We plan to leave our college town by August 12 and visit some family before we fly. It's been two yard sales and a few hundred dollars since we first verified we were going. Some furniture and three vehicles are gone but a glance around the house tells me we still have a long way to go. What I can't see is the piles of stuff in the borrowed garage that didn't sale last Sunday. What a burden stuff is. How difficult to pry oneself free of it. We can take only what we can fly with and store only what will fit in the small bedroom I used to occupy in my parents' home. Everything else must go, even if it means enduring the humiliation of strangers pawing through my things and bickering with me about 50 cents for the third Sunday in a row. I hate yard sales. Still, there is something cleansing about seeing it go. There is something freeing about allowing the miserly housewife to give me a quarter for my glassware and not caring. It all came from the thrift store anyway. I can't take it with me. It's a strange ritual David and I have been caught up in. We went in to the conference office earlier this week to make our wills and set up a power of attorney. We are putting all of our estate in order and I have never felt more ready to die or prepared to live.
The most difficult thing to give up has been the dogs. "Robin", found his way to us a few months ago when we were camping. He followed us on a five mile hike and we discovered that he had been abandoned near the camp ground about ten days before. He had a number of behavioral issues related to abuse and abandonment but he improved a lot under our care and was great friends with our miniature poodle "Teddy". After many posters and prayers and mass emails "Robin" has finally found a perfect home with a man who loves him and takes him everywhere he goes. We are hoping and praying the same will happen for "Teddy". We will visit with a family this evening perhaps about taking him. Meanwhile, "Teddy" does not understand why there is no longer any "Robin" for him to play with and he has been moping around the house for the last couple of days. Poor sad poodle. How do you help the dogs understand?

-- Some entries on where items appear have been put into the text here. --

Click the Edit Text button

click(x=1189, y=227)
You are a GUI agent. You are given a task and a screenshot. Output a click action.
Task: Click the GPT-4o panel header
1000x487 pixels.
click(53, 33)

We had hoped to move into the spare bedroom in my parents home this weekend so that we would have a couple weeks to finish the interior painting project I started when we moved in. We promised the landlord we would do it if he bought the paint. But since we are not packed yet I don't think we will be out of here as soon as we had hoped. We'll have to paint fast. Anyway, here we sit, with a million loose ends to tie up and a checklist counting the few remaining days till we bury our life in America in dusty boxes and begin a brand new ones. We are glad will be sharing the adventure with us.